Pour faire connaître la méthode, il a réalisé un travail d’information en CLUD, auprès des cadres et des médecins, ce qui a favorisé l’adhésion des professionnels de santé comme des équipes administratives, avec une direction très impliquée et motivée pour développer la RESC à l’hôpital. D’autres approches complémentaires comme l’hypnose existaient déjà au bloc opératoire et en soins palliatifs.

Un dispositif organisé en consultation externe
Grégory a obtenu un temps dédié de 20%, un bureau équipé et dédié à la pratique de la RESC. Depuis deux ans et demi, il consacre donc 2 à 3 après-midis par mois aux consultations de RESC. Les patients viennent, se font enregistrer en consultation externe, puis sont reçus en séance. Ils sont adressés par un médecin algologue rhumatologue de l’hôpital, en cas de douleurs chroniques, pour lesquels les traitements sont insuffisants et qui sont demandeurs d’autres thérapeutiques. Des IDE relaient aussi l’existence de la RESC.
Au départ, Gregory intervenait également en soins intensifs et en soins palliatifs ; aujourd’hui, il n’y va plus car il y a désormais deux personnes formées en RESC dans ces services. La formation à la méthode a été proposée dans l’établissement et une dizaine de personnes (puéricultrice, médecin, etc.) ont été formées, tous niveaux confondus.

L’organisation des suivis
Après une matinée travaillée au bloc, Grégory accueille ses patients en consultation l’après-midi, pas plus de 5 patients afin de maintenir une qualité d’écoute et de présence. Chaque séance dure environ 45 minutes. Les patients ont entre 23 et 80 ans et des profils variés (spondylarthrite, fibromyalgie, douleurs neuropathiques).

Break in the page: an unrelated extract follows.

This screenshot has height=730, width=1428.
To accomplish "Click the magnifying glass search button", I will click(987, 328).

Grégory commence par une explication de la RESC au patient, puis il propose un suivi de 3 séances. Ensuite, le patient continue ou arrête selon ses besoins. Dans les faits, les patients poursuivent très souvent au-delà (80%) et certains sont suivis depuis 2 ans.

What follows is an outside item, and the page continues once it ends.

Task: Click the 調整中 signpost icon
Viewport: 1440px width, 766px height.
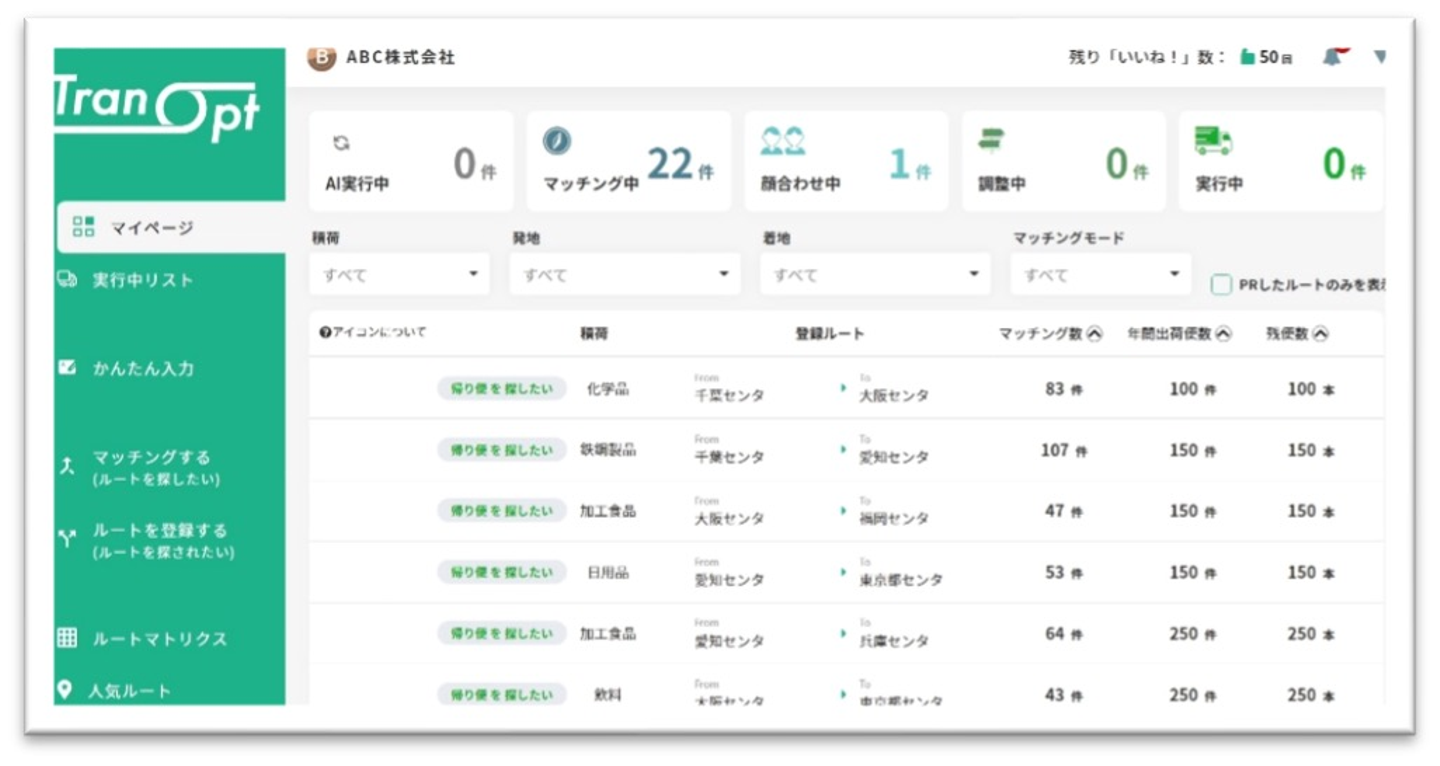Action: coord(992,142)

Ce que disent les patients…
Grégory décrit sa pratique comme un espace ressource et peut entendre de ses patients que la RESC « apporte une pause dans la maladie », « une bouffée d’oxygène », « on retrouve un entrain ». Les patients parlent, ça leur fait du bien, c’est leur moment à eux : la relation d’aide et l’écoute ont toute leur place. « Ils sortent de là, ils sont relax ». Parmi ses patients, un médecin opérée du genou et marchant avec des cannes, lui a dit au cours du suivi : « vous m’avez changé la vie », « j’avais hâte de vous voir ». Des retours positifs et une reconnaissance institutionnelle motivant Grégory à poursuivre son chemin.